Un bouclier qui "ne comprend pas l'intégralité des TPE"

L’idée de d’inclure les TPE au bouclier tarifaire, "est bonne", salue Jean-Guilhem Darré, délégué général du SDI, auprès de TF1info. Mais "le vrai critère" qu’a retenu Bruno Le Maire pour élargir cette protection, mi-septembre, tient en fait à la "puissance" utilisée par les entreprises et artisans pour travailler, regrette le représentant. Ainsi, les TPE qui peuvent bénéficier du bouclier tarifaire doivent justifier d’une quantité d’énergie utilisée inférieure à 36 kilovoltampère (KVA). Or, dès qu’une activité implique l’usage d'un "four, de chambres réfrigérées, ou d'une machine à pétrin", la quantité d’énergie utilisée dépasse ce seuil. 

"Les boulangers sont les plus touchés, car utilisent plusieurs de ces machines", détaille Jean-Guilhem Darré. "Mais même les fleuristes, les bouchers-charcutiers, les traiteurs, ainsi que les petites surfaces de vente alimentaire" sont concernés, énumère-t-il. Ces TPE peuvent toujours se tourner vers le plan de résilience, mis en place par l’État. Une aide plafonnée à 3 milliards d’euros, qui concerne toutes les entreprises pour lesquelles les dépenses énergétiques représentent 3% du chiffre d'affaires en 2021, et dont les factures en gaz ou électricité ont doublé par rapport à l’an dernier. 

Des critères trop compliqués à remplir, dénonce encore le SDI. Les démarches à accomplir nécessitent notamment le concours d’un comptable, voire de l’établissement d’un bilan intermédiaire, "ce qui est très coûteux", souligne Jean-Guilhem Darré. Dès lors, le représentant estime que Bercy doit revoir sa copie, et ouvrir le bouclier tarifaire à "toutes les TPE, sans distinction". Il appelle aussi le gouvernement doit "simplifier radicalement la procédure pour accéder au plan de résilience". Face à ce système incomplet, "le risque majeur est la fermeture de l’entreprise. Ou alors une augmentation des prix des produits vendus, mais dans le cas là, il y aura un fort décalage avec le pouvoir d’achat des consommateurs", redoute-t-il.
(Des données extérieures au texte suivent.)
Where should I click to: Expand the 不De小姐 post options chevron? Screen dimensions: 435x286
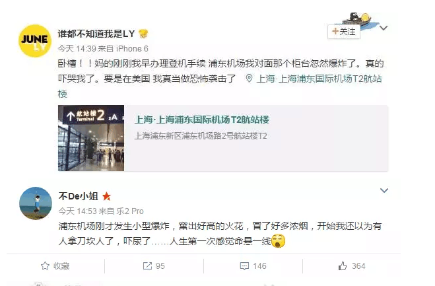tap(384, 190)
"Le quoiqu'il en coûte, c'est terminé", répond Bercy

Une crainte de répercussion sur les prix que Bercy, balaie aussitôt. "On assume totalement de dire à un moment qu’il faut répercuter les prix de l’énergie sur ceux des produits", explique le ministère à TF1info. "On a mis en place plus de 50 milliards d’aides pour protéger le pouvoir d’achat des ménages, c’est aussi pour absorber cette hausse des prix", souligne-t-on. Le gouvernement, qui évalue à 1,5 million les TPE "potentiellement concernées" par le bouclier tarifaire, incite vivement celles non concernées, à "s’informer, se rapprocher de leurs fédérations, ou des impôts" pour entamer les démarches nécessaires aux aides du plan de résilience. 

Rappelant qu'il est ouvert au cas par cas, si une "entreprise ne rentre dans aucune case", le ministère de l’Économie ajoute être "contraint par le cadre européen" dans l’attribution des aides, pour qu’il n’y ait pas "de distorsion de la concurrence". Ce cadre européen, très strict, avait été "largement assoupli pendant le Covid. Il est revenu à des critères moins souples", nous dit-on. "Le quoiqu'il en coûte, c'est terminé", conclut Bercy. "On assume de sortir de cet arrosage très large pour aller vers des aides très ciblées. Ça prend plus de temps pour les ajustements", ajoute le ministère.